Dataset entries
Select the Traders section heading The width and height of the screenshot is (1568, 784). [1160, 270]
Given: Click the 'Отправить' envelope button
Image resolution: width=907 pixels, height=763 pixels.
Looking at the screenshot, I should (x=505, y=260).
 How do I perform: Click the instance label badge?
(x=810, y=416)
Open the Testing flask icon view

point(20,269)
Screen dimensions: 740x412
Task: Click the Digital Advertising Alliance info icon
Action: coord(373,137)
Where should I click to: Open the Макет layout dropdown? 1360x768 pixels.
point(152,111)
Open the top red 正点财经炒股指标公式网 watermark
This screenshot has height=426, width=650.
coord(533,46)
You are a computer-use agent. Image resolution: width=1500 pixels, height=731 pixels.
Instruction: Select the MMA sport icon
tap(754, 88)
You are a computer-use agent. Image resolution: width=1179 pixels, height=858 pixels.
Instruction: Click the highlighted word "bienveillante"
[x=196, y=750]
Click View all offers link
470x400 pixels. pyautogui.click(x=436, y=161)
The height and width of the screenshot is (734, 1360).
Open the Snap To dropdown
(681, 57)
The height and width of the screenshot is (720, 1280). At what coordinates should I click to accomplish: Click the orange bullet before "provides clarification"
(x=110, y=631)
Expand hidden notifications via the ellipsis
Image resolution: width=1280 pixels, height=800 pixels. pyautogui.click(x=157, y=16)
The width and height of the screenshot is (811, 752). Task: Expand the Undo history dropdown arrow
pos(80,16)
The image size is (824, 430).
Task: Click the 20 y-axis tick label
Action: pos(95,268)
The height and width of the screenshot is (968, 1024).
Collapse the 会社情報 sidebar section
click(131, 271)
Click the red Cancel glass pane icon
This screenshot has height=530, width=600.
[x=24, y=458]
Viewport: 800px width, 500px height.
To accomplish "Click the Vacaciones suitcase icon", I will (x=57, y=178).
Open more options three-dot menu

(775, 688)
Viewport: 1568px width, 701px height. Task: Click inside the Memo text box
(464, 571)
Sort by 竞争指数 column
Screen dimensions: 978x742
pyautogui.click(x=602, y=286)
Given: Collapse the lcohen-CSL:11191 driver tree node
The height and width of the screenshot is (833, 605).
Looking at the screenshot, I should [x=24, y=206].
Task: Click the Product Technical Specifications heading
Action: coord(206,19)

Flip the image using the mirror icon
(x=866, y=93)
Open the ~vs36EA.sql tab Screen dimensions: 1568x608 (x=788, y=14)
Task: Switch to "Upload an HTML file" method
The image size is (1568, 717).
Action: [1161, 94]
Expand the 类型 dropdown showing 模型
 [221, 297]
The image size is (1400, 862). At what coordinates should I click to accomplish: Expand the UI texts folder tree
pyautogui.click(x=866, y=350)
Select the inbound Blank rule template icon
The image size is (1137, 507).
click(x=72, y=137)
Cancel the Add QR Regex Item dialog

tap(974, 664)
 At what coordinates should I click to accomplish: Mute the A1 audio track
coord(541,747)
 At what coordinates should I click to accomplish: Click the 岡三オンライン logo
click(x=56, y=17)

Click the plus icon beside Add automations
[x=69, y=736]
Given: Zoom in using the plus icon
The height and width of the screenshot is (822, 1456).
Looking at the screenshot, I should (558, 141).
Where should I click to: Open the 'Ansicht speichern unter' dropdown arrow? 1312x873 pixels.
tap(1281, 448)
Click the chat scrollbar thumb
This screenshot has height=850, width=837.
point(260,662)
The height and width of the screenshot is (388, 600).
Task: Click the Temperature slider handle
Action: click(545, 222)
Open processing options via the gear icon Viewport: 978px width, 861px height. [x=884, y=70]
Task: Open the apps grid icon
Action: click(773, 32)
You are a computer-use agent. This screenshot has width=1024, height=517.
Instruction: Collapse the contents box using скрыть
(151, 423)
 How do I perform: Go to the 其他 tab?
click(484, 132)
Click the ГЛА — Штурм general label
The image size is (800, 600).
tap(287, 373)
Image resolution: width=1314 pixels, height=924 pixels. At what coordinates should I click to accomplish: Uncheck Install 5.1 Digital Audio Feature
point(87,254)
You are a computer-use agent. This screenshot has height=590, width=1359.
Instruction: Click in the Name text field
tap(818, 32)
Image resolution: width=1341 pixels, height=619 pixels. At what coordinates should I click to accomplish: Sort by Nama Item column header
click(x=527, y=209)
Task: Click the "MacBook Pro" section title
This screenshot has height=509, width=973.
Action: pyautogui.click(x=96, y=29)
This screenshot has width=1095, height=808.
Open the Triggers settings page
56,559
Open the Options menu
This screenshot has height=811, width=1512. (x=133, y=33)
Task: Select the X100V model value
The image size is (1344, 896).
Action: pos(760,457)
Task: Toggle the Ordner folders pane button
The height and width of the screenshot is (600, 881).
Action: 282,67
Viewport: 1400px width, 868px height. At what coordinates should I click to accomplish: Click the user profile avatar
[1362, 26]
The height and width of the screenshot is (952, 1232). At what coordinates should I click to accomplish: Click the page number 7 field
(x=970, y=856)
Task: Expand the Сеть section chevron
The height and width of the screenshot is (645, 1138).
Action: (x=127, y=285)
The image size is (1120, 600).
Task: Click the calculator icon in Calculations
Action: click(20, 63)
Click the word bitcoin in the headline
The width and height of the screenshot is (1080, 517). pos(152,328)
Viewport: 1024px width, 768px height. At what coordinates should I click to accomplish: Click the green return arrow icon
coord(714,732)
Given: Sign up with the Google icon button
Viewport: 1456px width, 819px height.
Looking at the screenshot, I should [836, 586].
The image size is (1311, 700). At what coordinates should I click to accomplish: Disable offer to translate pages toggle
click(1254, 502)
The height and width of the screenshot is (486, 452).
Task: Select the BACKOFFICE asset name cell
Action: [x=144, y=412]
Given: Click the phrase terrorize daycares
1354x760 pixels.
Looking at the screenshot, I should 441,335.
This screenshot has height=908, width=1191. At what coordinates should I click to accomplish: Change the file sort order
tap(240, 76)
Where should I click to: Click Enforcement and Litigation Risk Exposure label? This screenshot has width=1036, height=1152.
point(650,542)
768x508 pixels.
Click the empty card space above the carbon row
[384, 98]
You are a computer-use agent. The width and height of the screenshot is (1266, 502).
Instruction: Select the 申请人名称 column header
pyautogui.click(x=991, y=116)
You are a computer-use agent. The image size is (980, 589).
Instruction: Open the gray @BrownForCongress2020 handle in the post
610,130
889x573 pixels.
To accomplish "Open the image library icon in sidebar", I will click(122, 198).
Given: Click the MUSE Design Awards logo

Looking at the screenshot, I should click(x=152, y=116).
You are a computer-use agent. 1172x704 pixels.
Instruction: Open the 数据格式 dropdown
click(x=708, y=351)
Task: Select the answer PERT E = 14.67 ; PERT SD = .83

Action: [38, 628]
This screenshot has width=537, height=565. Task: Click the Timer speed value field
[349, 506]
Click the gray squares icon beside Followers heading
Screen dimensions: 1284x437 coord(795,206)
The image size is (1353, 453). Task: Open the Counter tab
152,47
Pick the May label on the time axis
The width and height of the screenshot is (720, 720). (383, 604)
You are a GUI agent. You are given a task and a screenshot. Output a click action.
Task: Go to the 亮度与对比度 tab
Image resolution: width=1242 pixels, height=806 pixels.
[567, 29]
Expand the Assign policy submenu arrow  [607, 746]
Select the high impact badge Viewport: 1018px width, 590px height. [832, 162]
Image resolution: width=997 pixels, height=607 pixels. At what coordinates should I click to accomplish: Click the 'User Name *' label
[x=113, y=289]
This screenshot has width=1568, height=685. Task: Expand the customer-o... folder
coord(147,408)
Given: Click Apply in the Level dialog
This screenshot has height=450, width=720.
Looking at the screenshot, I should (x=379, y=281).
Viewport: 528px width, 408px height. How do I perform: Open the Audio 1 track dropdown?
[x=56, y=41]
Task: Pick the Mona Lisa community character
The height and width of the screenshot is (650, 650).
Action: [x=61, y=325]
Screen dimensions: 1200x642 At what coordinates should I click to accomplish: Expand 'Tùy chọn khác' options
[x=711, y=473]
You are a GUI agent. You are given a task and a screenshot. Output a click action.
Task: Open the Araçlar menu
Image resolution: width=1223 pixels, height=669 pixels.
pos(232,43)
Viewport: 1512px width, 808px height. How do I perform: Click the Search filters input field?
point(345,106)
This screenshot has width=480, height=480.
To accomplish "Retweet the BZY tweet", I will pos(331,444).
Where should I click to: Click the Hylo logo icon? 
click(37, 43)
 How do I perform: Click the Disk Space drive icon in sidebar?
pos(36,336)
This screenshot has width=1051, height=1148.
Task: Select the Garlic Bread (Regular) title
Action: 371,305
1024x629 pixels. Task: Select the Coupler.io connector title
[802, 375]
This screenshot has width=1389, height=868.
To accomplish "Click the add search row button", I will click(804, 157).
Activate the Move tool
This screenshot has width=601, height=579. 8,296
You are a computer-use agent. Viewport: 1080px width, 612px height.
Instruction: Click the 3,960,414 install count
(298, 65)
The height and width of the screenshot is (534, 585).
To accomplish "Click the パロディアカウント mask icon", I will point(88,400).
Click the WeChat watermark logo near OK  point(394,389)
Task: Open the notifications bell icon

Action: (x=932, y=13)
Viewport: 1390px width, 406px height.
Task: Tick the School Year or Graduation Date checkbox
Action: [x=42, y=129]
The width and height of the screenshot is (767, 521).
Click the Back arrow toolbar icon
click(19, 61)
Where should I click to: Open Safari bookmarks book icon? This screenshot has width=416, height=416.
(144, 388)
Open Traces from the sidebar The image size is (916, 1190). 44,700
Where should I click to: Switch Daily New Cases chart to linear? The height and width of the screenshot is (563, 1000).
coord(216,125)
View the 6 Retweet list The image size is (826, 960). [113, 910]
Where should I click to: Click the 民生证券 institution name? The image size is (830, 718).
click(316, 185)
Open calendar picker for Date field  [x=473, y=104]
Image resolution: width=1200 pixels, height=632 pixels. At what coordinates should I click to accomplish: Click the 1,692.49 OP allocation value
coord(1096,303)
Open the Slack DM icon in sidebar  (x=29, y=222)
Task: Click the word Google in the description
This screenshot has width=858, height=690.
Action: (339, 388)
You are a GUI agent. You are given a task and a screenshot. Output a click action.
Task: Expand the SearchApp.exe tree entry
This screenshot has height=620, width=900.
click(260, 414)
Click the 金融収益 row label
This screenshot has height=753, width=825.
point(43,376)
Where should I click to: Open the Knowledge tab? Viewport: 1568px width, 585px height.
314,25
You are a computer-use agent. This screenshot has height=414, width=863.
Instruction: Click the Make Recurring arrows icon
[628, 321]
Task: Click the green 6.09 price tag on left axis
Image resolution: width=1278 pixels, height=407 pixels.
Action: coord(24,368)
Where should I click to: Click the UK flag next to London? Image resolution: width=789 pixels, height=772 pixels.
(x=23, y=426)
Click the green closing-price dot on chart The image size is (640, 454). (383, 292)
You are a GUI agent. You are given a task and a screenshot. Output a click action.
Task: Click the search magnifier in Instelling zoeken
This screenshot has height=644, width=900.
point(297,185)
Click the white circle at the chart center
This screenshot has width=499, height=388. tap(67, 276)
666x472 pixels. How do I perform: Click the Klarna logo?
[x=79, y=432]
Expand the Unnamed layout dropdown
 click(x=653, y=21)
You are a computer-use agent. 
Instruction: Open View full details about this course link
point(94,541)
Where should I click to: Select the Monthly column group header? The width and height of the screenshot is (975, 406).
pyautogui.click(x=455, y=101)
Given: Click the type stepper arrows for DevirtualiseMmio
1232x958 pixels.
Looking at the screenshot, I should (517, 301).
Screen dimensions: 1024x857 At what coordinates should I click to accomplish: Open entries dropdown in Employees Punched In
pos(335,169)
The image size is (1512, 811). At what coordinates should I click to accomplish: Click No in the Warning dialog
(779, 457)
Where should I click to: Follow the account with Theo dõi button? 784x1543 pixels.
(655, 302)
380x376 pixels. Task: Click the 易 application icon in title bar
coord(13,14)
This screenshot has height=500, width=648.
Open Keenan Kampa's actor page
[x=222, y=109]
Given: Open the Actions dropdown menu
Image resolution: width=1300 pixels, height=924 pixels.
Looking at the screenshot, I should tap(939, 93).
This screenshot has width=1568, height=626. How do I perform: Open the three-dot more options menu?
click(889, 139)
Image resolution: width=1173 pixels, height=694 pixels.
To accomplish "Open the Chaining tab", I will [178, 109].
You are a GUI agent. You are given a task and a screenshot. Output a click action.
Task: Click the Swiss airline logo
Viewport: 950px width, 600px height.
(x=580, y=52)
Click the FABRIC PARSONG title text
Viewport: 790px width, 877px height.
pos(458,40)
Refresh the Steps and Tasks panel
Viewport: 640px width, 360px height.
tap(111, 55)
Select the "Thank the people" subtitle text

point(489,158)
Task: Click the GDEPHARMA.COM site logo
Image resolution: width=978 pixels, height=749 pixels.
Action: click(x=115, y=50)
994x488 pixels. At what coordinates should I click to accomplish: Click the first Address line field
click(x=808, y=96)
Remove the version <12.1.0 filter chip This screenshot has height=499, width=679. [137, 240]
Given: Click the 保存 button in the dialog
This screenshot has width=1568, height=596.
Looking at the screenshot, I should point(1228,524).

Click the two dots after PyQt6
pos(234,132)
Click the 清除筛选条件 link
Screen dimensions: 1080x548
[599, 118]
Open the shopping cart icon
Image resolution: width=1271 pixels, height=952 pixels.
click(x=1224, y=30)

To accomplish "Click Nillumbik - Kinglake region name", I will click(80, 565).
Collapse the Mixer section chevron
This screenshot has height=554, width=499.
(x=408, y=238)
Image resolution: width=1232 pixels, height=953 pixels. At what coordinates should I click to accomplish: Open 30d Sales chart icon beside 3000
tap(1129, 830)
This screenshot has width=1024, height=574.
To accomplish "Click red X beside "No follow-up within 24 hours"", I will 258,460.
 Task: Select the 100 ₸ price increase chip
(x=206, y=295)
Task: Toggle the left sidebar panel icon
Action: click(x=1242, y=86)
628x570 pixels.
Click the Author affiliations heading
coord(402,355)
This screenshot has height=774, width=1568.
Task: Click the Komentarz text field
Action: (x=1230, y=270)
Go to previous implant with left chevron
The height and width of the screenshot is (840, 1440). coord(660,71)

### EXERCISE DETAILS
Start with the line above that contains "Task: Select the answer" and end with the line that contains "Expand the Assign". Write out those lines exactly, and only those.

### SOLUTION TO THE PROBLEM
Task: Select the answer PERT E = 14.67 ; PERT SD = .83

Action: [38, 628]
This screenshot has width=537, height=565. Task: Click the Timer speed value field
[349, 506]
Click the gray squares icon beside Followers heading
Screen dimensions: 1284x437 coord(795,206)
The image size is (1353, 453). Task: Open the Counter tab
152,47
Pick the May label on the time axis
The width and height of the screenshot is (720, 720). (383, 604)
You are a GUI agent. You are given a task and a screenshot. Output a click action.
Task: Go to the 亮度与对比度 tab
Image resolution: width=1242 pixels, height=806 pixels.
[567, 29]
Expand the Assign policy submenu arrow  [607, 746]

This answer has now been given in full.